The Civil Society

Professor Hamid Mowlana

Introduction
Discussion about the civil society

Before making an attempt to define the term “civil society” and presenting its true face, we must provide appropriate answers to the following questions: Why has the discussion about the ‘civil society’ been so much popular nowadays? What is the purpose of all the struggles for propagating the ‘civil society’?

Discussion of civil society has a longstanding history in the West. Civil society has been discussed in the works of philosophers like LockeDe TocquevilleHegelMarx, and Gramsci. However, being a political theory, the subject of “civil society” was not much focused on by the scientific circles, the media, and political parties in Europe and the US till the end of the 1980s. Till two decades ago, the number of books and articles written about the “civil society” was very few, and there were no credit courses called “civil society” in the schools and universities of the West. Nonetheless, in conferences and courses on government, democracy, and development one can see some discussions on the term civil society. The notions of “modern society”, “developed society, “industrial, democratic society”, “social, democratic society”, and “society and the government of prosperity” were emphasized in Western Europe while in the US notions like “democracy”, “free world”, “open society”, “political development”, and “modern society” were more publicized.

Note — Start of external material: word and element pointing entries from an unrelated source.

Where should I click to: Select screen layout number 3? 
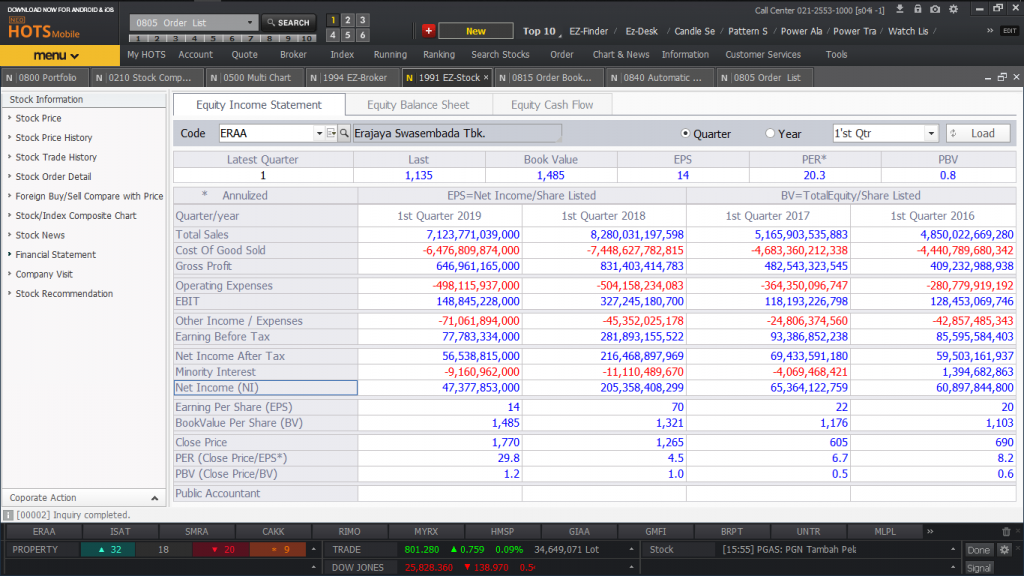362,20
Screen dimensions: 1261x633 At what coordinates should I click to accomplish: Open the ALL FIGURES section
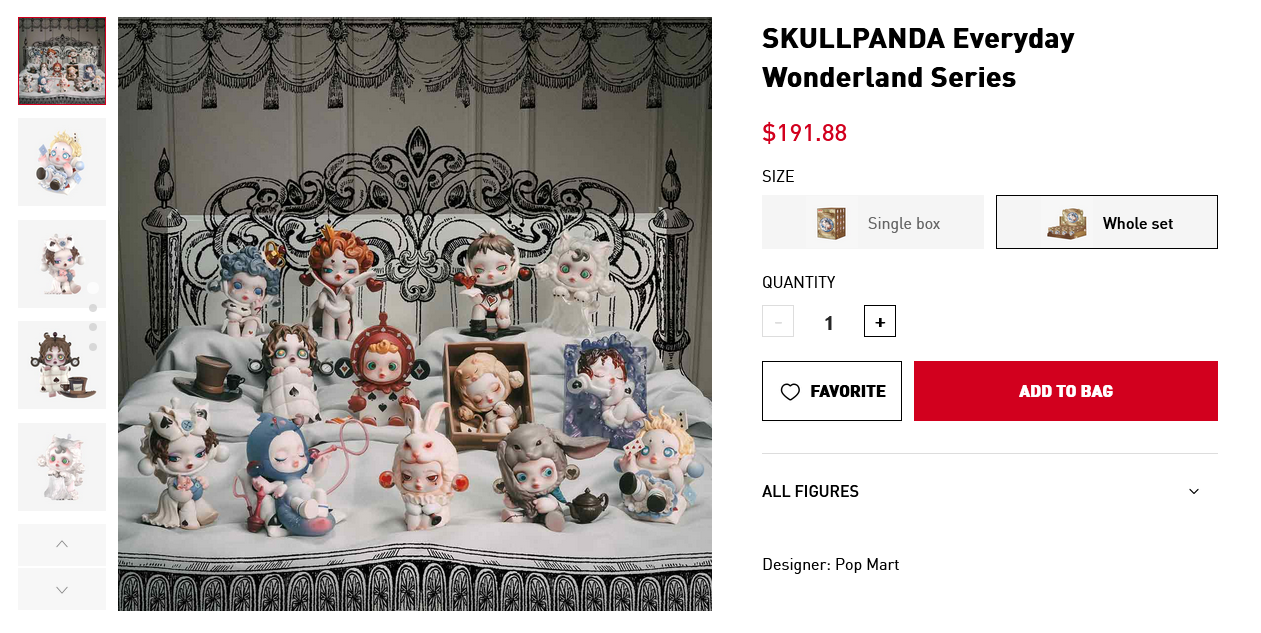point(990,491)
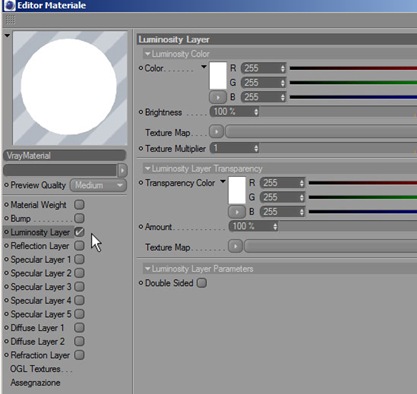
Task: Enable the Reflection Layer checkbox
Action: pos(79,246)
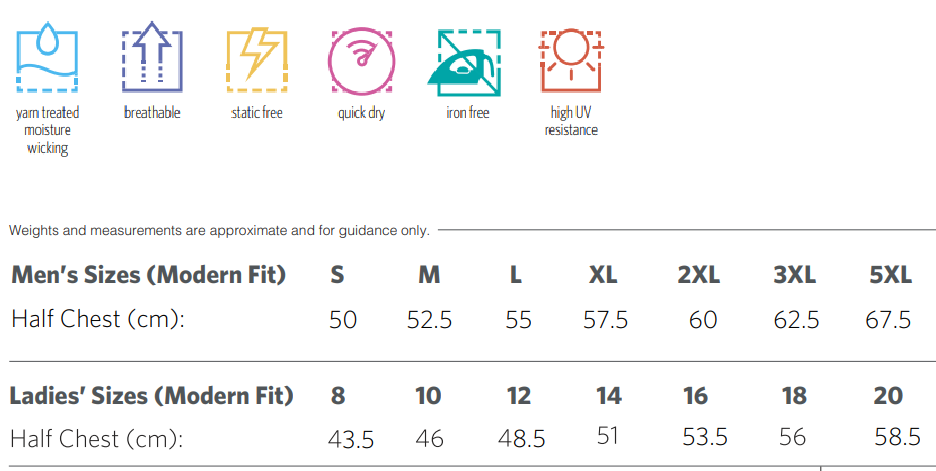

Today, we confront a multitude of questions: What are the original political, social, and historical bases of civil society? What are the ideas of Western thinkers on this issue? And, what are the indicators and institutes of civil society? How has the notion of “civil society” been mingled with the projects and policies of democracy? Is civil society possible at an international level? Is the desired civil society the same as the ideal society of human beings?

For more than 4 decades, from the end of the 1950s to today, I have witnessed and followed the convoy of the civil society in the West, Europe, and North America; from the times when the notion was obscure and unknown to the recent modern times, first as a student, and thereafter as a professor, and for a while as the president of the society and academy of one of the programs in social sciences. What is being presented to readers in this book is a critique and analysis of the civil society in the West by considering its theoretical and practical aspects throughout history including its institutional dimensions and non-congruent structural trajectories in modern times.

Apart from small references which have been made to them here and there, the subject “civil society” in the Islamic countries and the comparative survey of the civil society with the Islamic society require separate studies and do not fall within the scope of the present book.